I'm a 14 year old girl & I'll be moving to Japan soon. I'll be in a local junior high school. I'm half Japanese so I speak the language (kanji is a different story tho).
What's school like? How strict is it? How much homework would I get? How will I do in school? How are the uniforns?
What will I usually get for school lunch? What if I don't like a food?
Would I have to drink milk in school (I don't like it; my mum said she had to drink it as a kid)? Is it a lot?

Sorry for all the questions, hope it's not too much. I've heard a bit from my mum too but it's been a long time since she was in school. Thanks everyone! If you have any more info or advice it'll be greatly appreciated :)
Wish I could answer your questions more - my older boy is in first year junior high school - but as Toritobe says, it does depend so much on the school, as I guess it would in most countries. My son doesn't seem to do more homework than I did as a kid in Britain, but the education system is very competitive here, with lots of kids going to cram school (juku) in the evenings to give them an advantage.

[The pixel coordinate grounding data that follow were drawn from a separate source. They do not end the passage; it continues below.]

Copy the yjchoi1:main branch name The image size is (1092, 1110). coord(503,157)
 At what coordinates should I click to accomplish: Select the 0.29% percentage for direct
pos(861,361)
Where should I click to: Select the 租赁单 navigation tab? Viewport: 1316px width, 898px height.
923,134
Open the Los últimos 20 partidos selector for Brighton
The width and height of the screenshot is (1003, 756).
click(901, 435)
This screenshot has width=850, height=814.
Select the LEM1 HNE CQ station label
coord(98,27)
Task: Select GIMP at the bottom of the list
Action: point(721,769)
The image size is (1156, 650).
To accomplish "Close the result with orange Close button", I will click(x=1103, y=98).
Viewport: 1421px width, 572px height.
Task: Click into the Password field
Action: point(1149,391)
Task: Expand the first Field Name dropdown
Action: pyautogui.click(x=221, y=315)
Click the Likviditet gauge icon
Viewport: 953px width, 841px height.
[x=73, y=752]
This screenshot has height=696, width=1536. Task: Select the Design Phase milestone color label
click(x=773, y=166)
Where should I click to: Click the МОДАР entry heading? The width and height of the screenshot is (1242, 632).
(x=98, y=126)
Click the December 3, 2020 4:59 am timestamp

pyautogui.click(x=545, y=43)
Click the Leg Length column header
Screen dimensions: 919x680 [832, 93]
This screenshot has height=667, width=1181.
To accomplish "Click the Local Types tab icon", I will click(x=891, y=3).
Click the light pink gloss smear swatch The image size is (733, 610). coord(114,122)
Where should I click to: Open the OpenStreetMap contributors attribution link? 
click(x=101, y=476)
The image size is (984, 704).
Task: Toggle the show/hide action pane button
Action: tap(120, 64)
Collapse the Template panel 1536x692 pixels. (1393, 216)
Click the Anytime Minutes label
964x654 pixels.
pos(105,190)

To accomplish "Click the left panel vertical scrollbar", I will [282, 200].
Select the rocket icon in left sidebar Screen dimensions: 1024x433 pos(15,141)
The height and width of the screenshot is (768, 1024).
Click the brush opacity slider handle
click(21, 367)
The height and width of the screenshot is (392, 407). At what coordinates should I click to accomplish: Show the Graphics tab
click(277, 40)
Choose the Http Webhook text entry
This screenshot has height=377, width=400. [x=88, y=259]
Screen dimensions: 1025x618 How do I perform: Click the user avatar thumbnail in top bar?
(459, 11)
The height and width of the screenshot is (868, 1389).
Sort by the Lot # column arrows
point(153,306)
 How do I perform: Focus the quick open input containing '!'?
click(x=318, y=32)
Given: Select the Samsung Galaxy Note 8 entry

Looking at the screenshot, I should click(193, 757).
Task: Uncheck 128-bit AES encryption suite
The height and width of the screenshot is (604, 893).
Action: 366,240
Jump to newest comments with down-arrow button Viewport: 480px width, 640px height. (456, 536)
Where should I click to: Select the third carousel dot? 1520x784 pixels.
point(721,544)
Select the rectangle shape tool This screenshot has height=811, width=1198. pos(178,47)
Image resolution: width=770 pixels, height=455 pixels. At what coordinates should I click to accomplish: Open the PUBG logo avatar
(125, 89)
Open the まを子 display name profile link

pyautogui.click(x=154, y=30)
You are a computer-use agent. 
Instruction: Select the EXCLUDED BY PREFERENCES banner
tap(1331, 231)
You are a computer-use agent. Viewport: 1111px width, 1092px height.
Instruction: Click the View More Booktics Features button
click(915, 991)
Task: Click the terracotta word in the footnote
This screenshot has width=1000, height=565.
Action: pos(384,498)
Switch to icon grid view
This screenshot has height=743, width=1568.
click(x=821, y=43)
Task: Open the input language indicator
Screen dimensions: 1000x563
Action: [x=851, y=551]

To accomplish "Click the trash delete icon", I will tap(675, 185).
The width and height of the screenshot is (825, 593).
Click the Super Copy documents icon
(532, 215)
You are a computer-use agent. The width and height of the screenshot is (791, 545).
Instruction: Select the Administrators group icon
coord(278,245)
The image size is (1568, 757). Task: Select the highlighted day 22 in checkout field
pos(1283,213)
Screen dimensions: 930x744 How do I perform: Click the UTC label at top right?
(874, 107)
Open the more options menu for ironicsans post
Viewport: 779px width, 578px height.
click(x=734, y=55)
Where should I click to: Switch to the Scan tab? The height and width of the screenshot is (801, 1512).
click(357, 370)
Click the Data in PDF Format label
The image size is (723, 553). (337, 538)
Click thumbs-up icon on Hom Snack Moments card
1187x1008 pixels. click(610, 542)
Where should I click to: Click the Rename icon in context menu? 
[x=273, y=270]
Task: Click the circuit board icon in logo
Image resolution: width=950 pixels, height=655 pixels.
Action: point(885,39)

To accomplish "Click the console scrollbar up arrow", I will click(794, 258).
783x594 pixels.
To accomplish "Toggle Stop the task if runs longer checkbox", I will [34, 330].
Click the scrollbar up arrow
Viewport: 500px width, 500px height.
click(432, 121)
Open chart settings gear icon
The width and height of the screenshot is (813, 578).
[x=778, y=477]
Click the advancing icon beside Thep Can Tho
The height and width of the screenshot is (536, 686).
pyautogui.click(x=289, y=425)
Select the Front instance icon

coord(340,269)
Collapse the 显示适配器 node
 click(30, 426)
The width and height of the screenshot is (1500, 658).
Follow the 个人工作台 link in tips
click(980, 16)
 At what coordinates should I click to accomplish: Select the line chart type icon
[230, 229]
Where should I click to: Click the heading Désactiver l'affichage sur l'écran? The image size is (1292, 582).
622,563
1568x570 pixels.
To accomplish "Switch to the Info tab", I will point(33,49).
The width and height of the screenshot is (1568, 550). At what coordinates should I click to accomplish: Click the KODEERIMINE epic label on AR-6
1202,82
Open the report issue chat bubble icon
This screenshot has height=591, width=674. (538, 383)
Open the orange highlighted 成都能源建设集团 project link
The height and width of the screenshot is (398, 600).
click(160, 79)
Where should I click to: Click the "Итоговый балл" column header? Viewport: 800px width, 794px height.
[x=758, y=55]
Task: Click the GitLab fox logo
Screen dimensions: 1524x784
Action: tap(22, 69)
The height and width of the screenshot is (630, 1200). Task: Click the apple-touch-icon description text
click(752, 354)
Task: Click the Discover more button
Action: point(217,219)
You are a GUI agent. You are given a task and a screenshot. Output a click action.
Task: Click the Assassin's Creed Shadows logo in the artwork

Those kids tend to be very tired all the time. When I first came to Japan and taught English to people of all ages, I found them the most difficult to teach because they had so little energy. Sports clubs and other activities for older children can also be very intense and take up a lot of time.

School lunches are a big institution in Japan so schools make a lot of effort with them and parents often are sent information about what will be in the school lunch each month. So the quality is usually good. If you check out the websites of some Japanese schools, you'll probably be able to find some information. Finally, do work on your kanji! I can speak and read Japanese reasonably well, but not knowing how to read some words (particularly words made of a few kanji) sometimes really slows me down when I have to read something more complicated. Any time you put in reading Japanese before you go will be well spent.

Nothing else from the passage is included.